Government policies and interventions for development in various sectors and issues arising out of their design and implementation.
For creating “Vibrant Cities”: Decentralise and Empower City Governments
Municipal Governance: Background
In 1992, India took some early steps to recognize metropolitan regions as agglomerations requiring coordinated economic and spatial planning.
Towards this end it also passed the 74th Constitutional Amendment Act, 1992
74th constitutional amendment added Part IX-A to the Constitution of India. It is entitled as ‘The Municipalities’.
The constitutional amendment inserted provisions from Articles 243-P to 243-ZG.
In addition, it also added Twelfth Schedule to the Constitution.
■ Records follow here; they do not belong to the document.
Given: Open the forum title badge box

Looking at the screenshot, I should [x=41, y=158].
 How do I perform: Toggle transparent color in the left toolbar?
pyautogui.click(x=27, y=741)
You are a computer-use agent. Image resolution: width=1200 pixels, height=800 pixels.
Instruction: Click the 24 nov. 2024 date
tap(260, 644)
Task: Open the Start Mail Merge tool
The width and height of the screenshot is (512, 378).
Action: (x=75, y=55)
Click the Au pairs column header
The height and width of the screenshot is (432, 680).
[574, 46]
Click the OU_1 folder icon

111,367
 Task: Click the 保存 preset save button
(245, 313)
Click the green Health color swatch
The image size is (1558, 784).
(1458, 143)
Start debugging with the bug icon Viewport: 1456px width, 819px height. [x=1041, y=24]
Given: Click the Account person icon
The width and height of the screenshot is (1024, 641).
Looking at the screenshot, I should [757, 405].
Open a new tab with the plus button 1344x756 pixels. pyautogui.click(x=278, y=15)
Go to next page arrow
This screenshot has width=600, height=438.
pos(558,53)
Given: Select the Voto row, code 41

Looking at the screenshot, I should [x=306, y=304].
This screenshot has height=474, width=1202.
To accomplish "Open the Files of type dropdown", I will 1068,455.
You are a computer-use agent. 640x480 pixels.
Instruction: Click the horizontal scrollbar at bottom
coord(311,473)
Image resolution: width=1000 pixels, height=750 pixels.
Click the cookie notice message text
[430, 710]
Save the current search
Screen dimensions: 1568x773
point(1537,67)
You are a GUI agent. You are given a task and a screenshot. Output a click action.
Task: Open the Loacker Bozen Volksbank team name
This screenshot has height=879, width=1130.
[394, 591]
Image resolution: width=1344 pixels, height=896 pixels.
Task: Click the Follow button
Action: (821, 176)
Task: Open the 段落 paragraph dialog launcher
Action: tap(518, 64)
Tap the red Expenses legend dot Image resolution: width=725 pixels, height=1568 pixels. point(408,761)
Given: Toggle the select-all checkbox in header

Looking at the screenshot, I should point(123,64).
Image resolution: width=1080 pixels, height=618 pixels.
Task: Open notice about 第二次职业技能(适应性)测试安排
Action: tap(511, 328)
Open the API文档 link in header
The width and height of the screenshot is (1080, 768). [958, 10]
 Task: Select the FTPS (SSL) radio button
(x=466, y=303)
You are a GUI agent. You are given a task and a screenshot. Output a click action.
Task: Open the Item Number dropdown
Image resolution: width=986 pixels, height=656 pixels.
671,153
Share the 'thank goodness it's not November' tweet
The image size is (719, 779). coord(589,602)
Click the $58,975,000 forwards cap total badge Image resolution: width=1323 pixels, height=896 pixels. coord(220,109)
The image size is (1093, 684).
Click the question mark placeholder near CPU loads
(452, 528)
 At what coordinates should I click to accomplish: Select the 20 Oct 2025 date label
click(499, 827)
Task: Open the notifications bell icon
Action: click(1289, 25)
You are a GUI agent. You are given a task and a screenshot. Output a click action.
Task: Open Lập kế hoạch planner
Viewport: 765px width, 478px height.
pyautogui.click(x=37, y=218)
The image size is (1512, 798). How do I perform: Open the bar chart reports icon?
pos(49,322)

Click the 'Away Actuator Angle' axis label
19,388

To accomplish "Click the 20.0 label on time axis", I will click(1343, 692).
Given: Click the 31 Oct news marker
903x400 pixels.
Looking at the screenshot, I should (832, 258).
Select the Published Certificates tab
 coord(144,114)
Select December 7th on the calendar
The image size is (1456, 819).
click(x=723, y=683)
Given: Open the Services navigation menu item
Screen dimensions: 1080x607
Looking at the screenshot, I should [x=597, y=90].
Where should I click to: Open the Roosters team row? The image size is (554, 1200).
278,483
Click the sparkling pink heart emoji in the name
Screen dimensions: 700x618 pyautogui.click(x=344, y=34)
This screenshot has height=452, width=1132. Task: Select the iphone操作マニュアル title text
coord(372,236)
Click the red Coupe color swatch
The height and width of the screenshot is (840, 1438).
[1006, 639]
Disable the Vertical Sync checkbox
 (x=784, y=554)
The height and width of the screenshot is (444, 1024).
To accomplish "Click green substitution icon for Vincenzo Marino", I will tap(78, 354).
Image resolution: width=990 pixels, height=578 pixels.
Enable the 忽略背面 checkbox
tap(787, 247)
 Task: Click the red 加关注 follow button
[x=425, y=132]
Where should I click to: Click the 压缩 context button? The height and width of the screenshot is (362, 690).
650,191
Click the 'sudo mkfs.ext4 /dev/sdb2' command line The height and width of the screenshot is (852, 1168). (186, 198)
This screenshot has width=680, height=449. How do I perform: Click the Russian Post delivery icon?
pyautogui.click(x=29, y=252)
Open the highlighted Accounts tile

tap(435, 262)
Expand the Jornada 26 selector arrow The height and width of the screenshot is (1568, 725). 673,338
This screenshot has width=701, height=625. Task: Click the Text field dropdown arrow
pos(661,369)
It contains 18 functional items of municipalities listed under Article 243-W.
It gave constitutional status to the municipalities and brought them under the purview of judicial review.
In other words, the state governments are under a constitutional obligation to add this new system of municipalities in accordance with the provisions of the Act.
The Act aims at revitalizing and strengthening the urban governments so that they may function as effective units of local government.
But progress thereafter has been limited.
How to bolster metropolitan governance?
Sustained efforts on three fronts are needed to bolster metropolitan governance:
Establish a powerful and effective Metropolitan Planning Committee (MPC)
Add three important functions—housing, transport and police – to the 12th schedule
India should consider moving to the system of a ‘directly elected mayor’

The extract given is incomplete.